Metabolism of the novel Ca2+-mobilizing messenger nicotinic acid–adenine dinucleotide phosphate via a 2′-specific Ca2+-dependent phosphatase

Abstract

Nicotinic acid—adenine dinucleotide phosphate (NAADP) is a newly described Ca²⁺-mobilizing nucleotide that appears to target intracellular Ca²⁺-release channels distinct from those sensitive to inositol trisphosphate or ryanodine/cyclic ADP-ribose. Little, however, is known concerning the regulation of cellular NAADP levels. In the present study, we have characterized the metabolism of NAADP by brain membranes.
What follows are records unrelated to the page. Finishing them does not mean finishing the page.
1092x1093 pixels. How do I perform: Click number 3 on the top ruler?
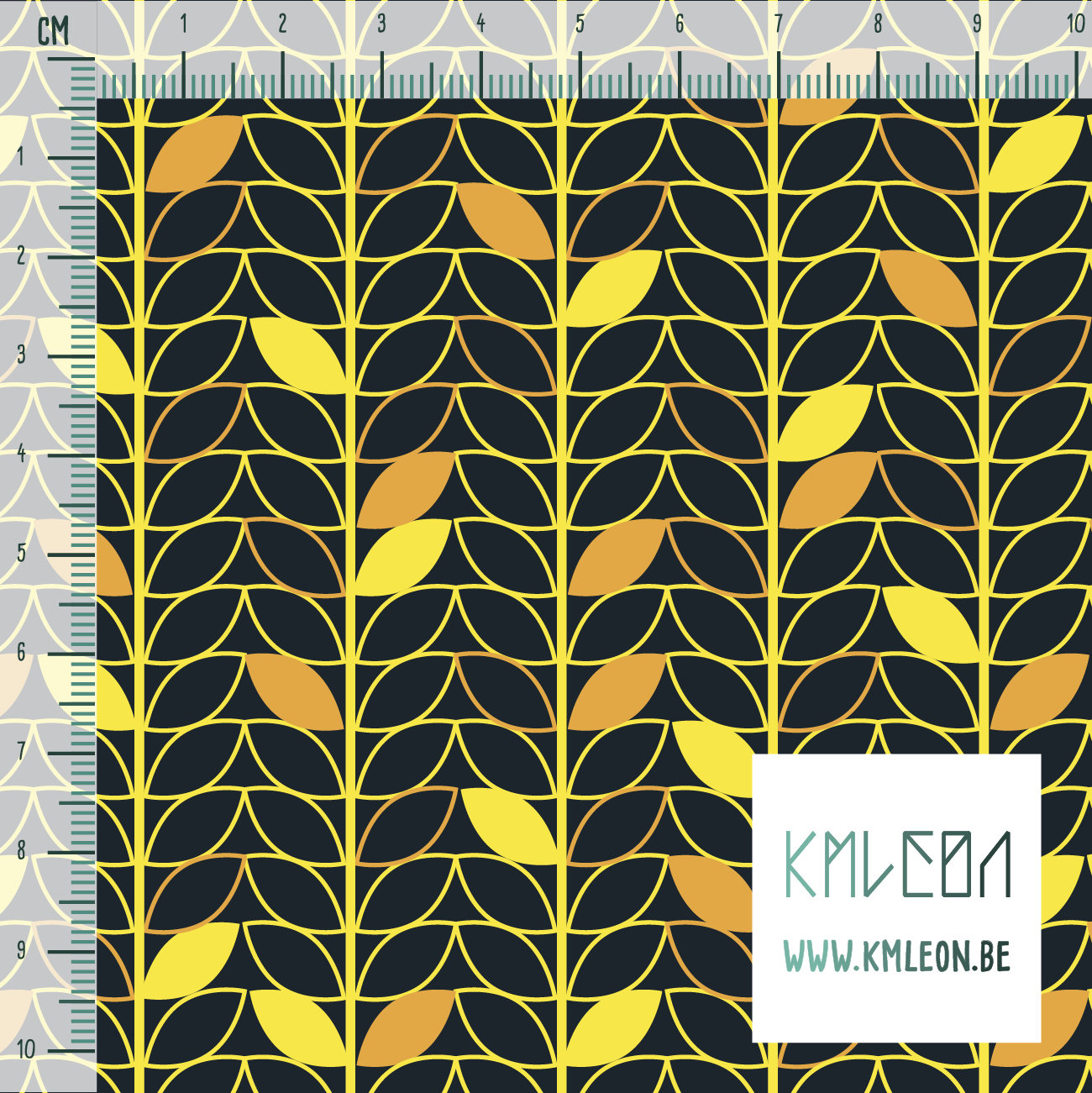pos(381,24)
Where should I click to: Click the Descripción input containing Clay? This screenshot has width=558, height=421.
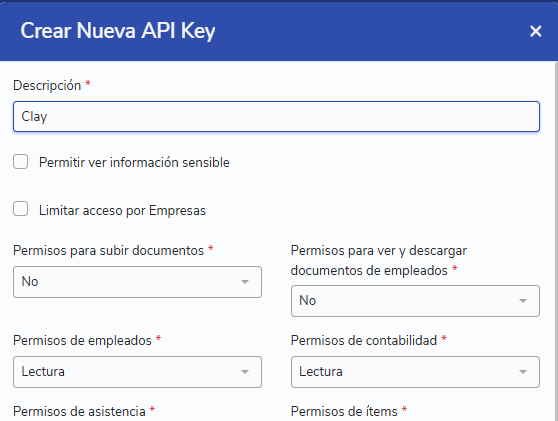(x=277, y=116)
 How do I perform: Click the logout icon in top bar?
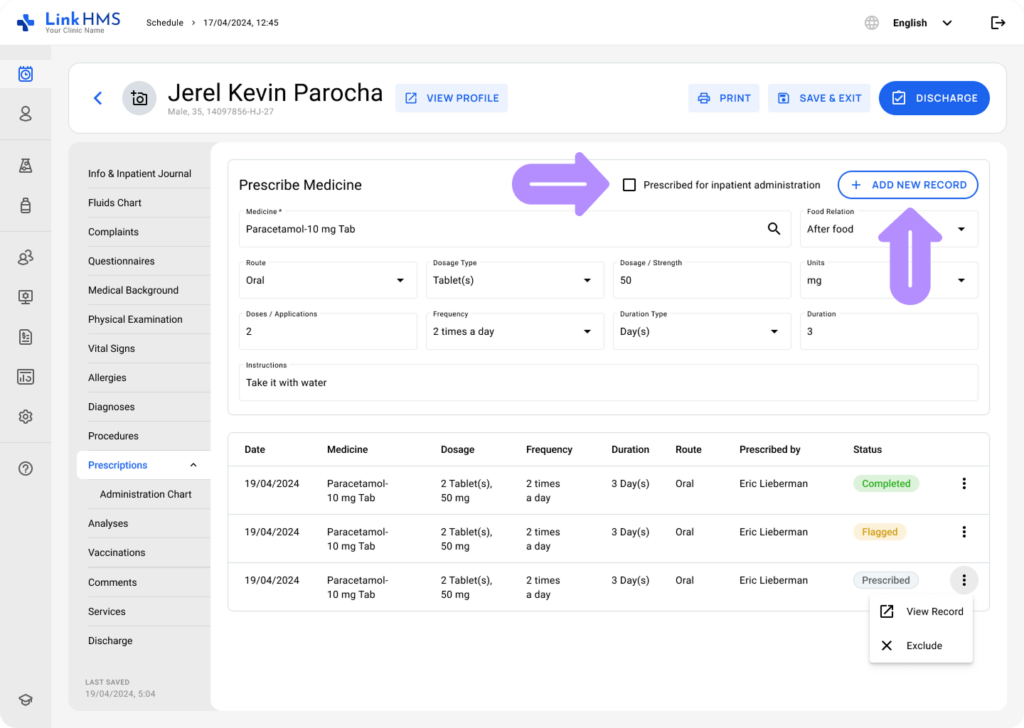click(997, 23)

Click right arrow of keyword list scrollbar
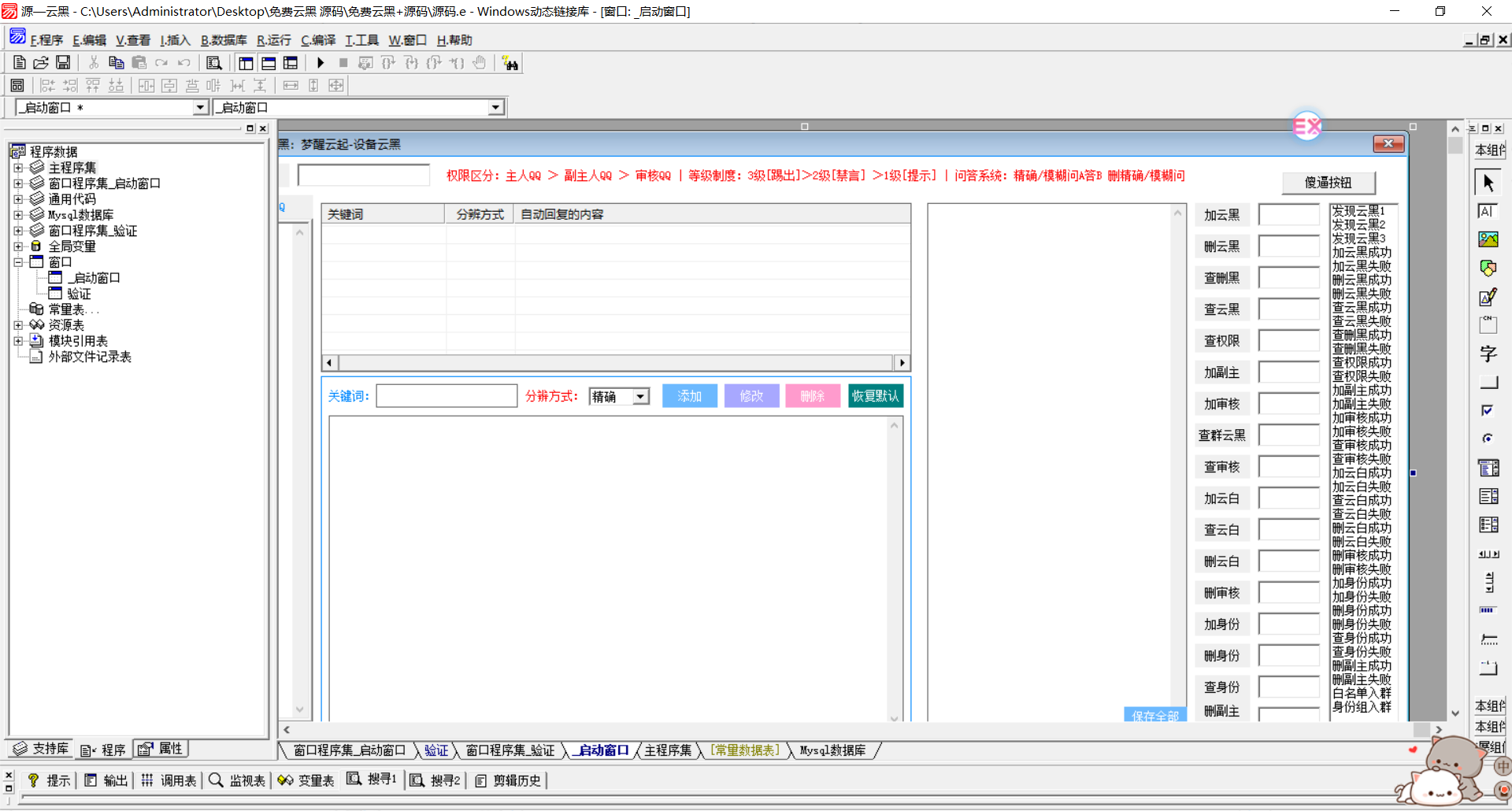click(x=902, y=363)
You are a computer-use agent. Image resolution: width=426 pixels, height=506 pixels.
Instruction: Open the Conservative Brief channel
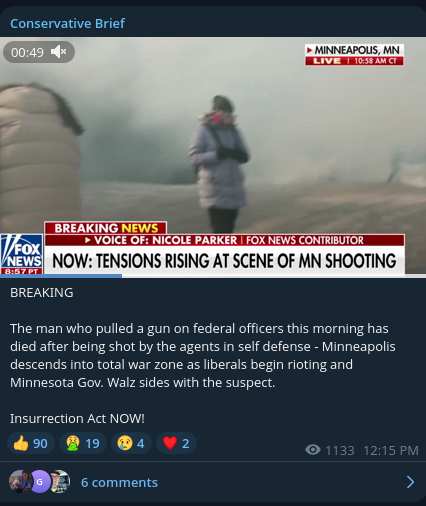67,24
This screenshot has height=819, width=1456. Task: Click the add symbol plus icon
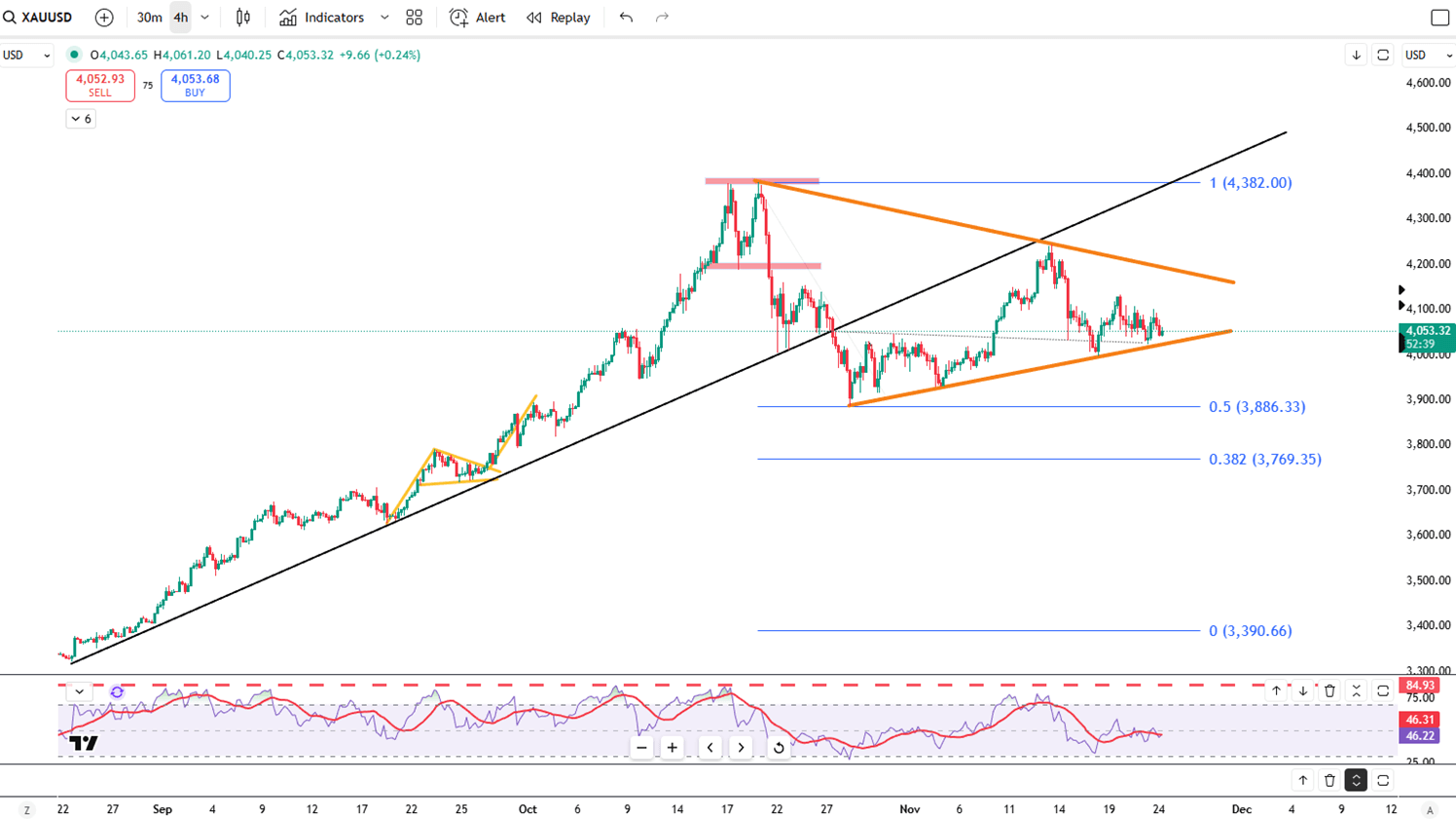pos(104,18)
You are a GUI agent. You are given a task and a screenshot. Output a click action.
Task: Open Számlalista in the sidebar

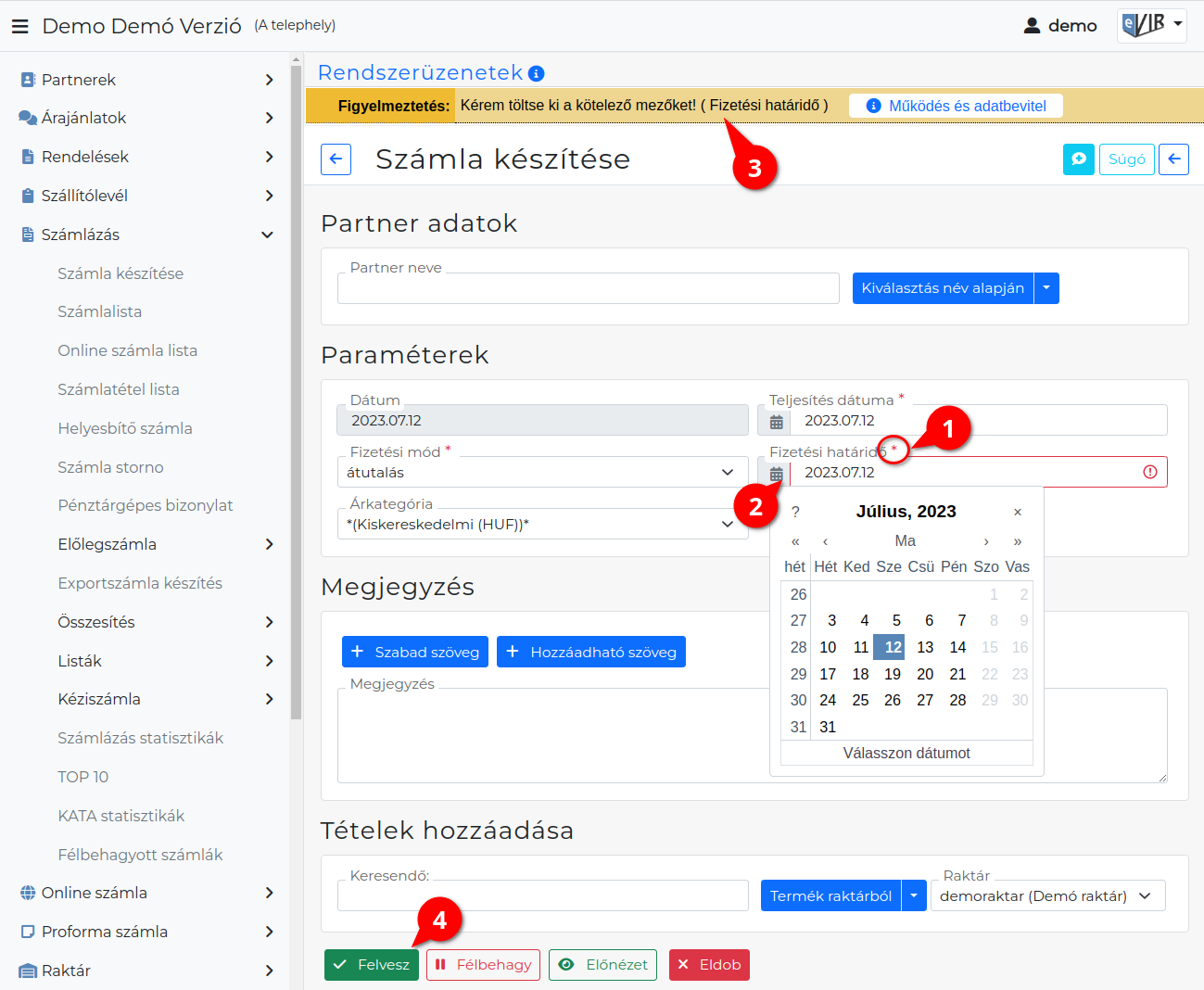tap(99, 312)
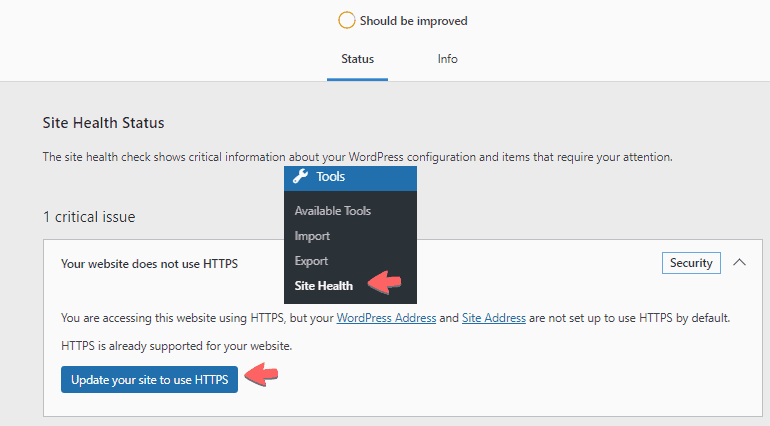
Task: Click the red arrow beside Site Health
Action: coord(385,283)
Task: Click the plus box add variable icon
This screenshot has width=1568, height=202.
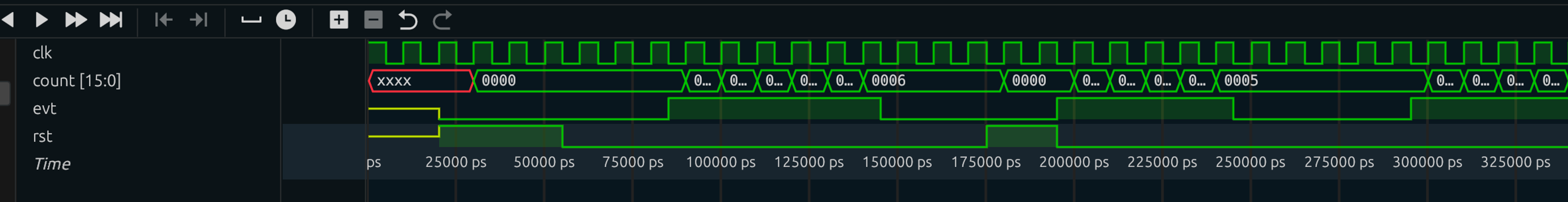Action: (x=339, y=20)
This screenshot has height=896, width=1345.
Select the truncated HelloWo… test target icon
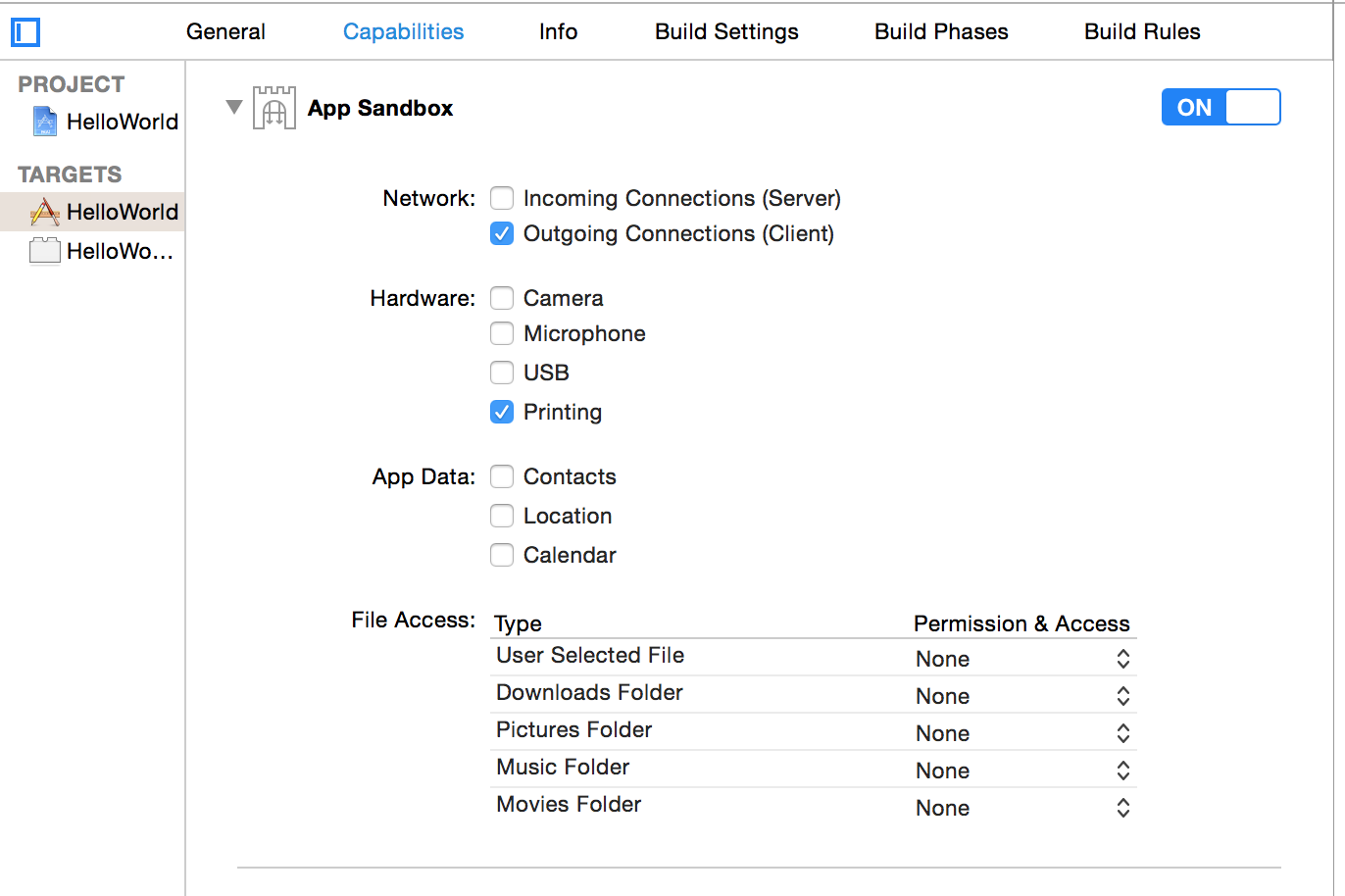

From HPLC and MS analyses we show that loss of NAADP was associated with the appearance of a major product that is likely to be nicotinic acid—adenine dinucleotide (NAAD), the dephosphorylated form of NAADP. Dephosphorylation of NAADP, but not 3′-NAADP, was dramatically attenuated by Ca²⁺ chelators and stimulated by Ca²⁺ over a physiological range in a calmodulin-insensitive manner. In contrast, NADP was metabolized predominantly to ADP-ribose phosphate via glycohydrolase activity, although slower Ca²⁺-dependent dephosphorylation of both NADP and 2′-AMP could also be demonstrated. This is the first report describing a Ca²⁺-regulated 2′-specific phosphatase which is probably the major pathway for the inactivation of NAADP in brain. Our data provide a potential feedback mechanism for limiting NAADP-induced Ca²⁺ release within cells through stimulation of NAADP metabolism by Ca²⁺ and strongly support a signalling role for this novel nucleotide in the brain.